"I blur things to make everything equally important and equally unimportant. I blur things so that they do not look artistic or craftsmanlike but technological, smooth and perfect. I blur things to make all the parts a closer fit. Perhaps I also blur out the excess of unimportant information."
Gerhard Richter
Gerhard Richter's lifelong experimentation with diverse subjects and methods — and his sophisticated questioning of their meanings — derives in part from his personal experience of modern Germany's tumultuous history. Richter's childhood coincided almost precisely with the rise and fall of the Third Reich; born in Dresden in 1932, just one year before Adolf Hitler came to power, Richter began his artistic career twenty years later within the academic system of East Germany. Richter trained as a muralist, painting realistic imagery that espoused socialist themes.
His success within the East German academy led to opportunities for travel, and in 1959 Richter saw documenta II, an exhibition in Kassel, West Germany, where he encountered the work of Jackson Pollock and Lucio Fontana, an Italian gestural abstractionist. "I was enormously impressed by Pollock and Fontana," Richter later recalled. "I might almost say that those paintings were the real reason I left the [German Democratic Republic]. I realized something was wrong with my whole way of thinking." Newly exposed to broader possibilities for painting, Richter assimilated from these artists an all-over approach to abstraction, a heightened sensitivity to surface, and a process-oriented technique.
In 1961, shortly before the Berlin Wall was built, Richter left East Germany and settled in Düsseldorf. During the 1960s Düsseldorf was the center of a burgeoning art scene, energized by various strains of international art, including Pop, Fluxus, and Happenings, all of which animated Richter's interest in photographic imagery. In 1962 Richter painted Tisch (Table), which he considers to be his first mature artistic statement. This painting began as a realistic composition based on a photographic image, but Richter disrupted the image with bold, if oddly anti-expressionistic, gestural brushwork. The result is a contradiction of artistic manners, a statement about the conflict between photography, realism, and abstraction. Richter has since been driven by a constant need to test the reliability of both painted and photomechanical imagery, oscillating between photo-based pictures and outright abstractions throughout his oeuvre.

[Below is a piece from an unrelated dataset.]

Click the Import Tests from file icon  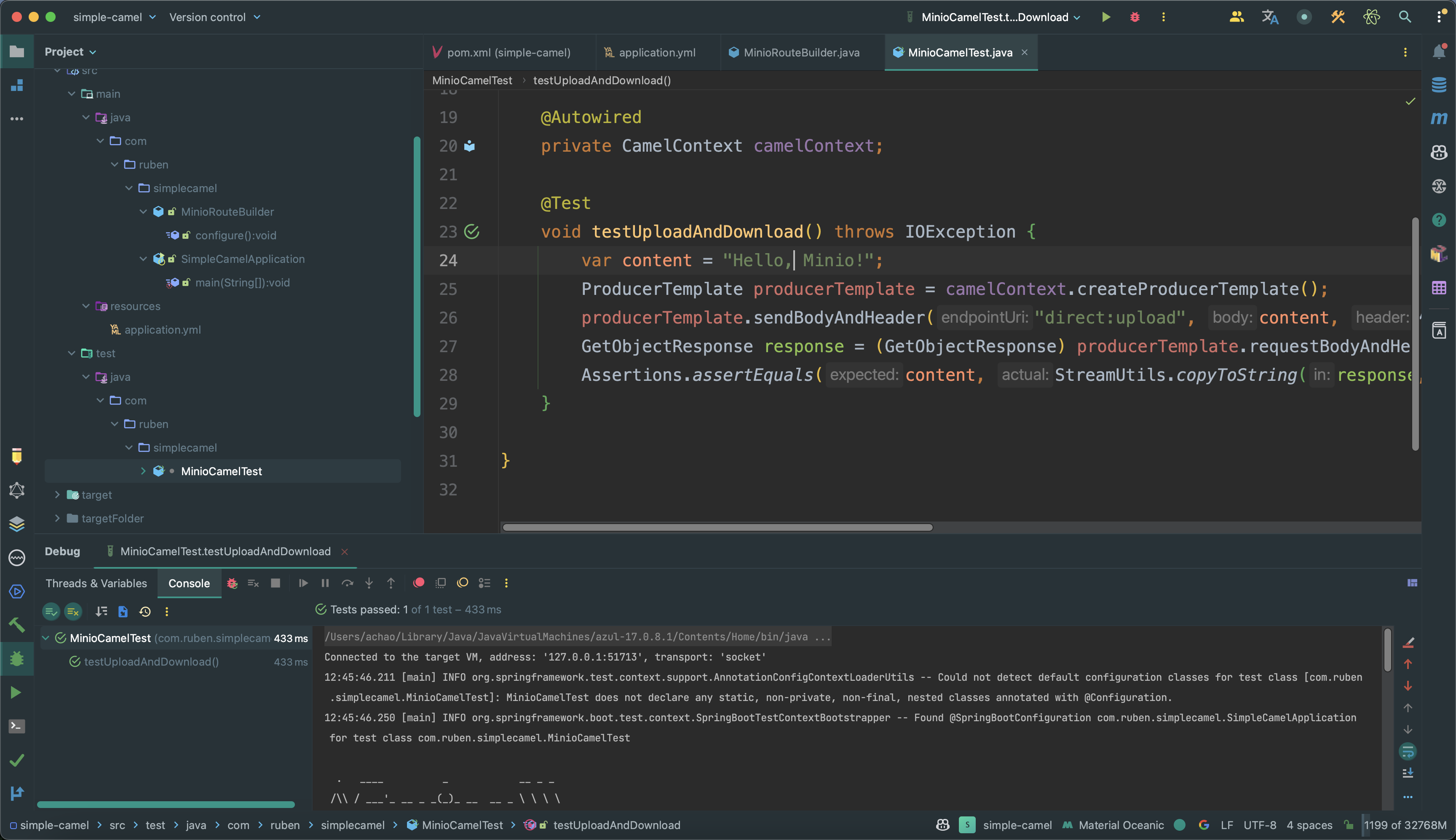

Be it a rural landscape, a colorful gestural abstraction, or a black-and-white painting based on a family snapshot or image from the newspaper, a certain set of tensions consistently drives Richter's work: belief versus skepticism, gesture versus erasure, planning versus chance, personal engagement versus objective neutrality. In Richter's paintings one can identify many of the marks, methods, and forms that have driven the development of modern and contemporary art since the 1950s. But the often discordant way in which the artist brings them together on the canvas cools their rhetorical intensity. The restless quality of these works, in which different modes of painting collide, reflects Richter's simultaneous hope and uncertainty that painting can faithfully assess contemporary reality.